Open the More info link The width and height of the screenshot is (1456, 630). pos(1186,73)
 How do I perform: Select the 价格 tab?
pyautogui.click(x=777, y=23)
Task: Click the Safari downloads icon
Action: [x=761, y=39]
··········
◆ EXERCISE ◆
An exact reproduction of the listing is needed.

◆ FINISHED EXERCISE ◆
Open the More info link The width and height of the screenshot is (1456, 630). pos(1186,73)
 How do I perform: Select the 价格 tab?
pyautogui.click(x=777, y=23)
Task: Click the Safari downloads icon
Action: [x=761, y=39]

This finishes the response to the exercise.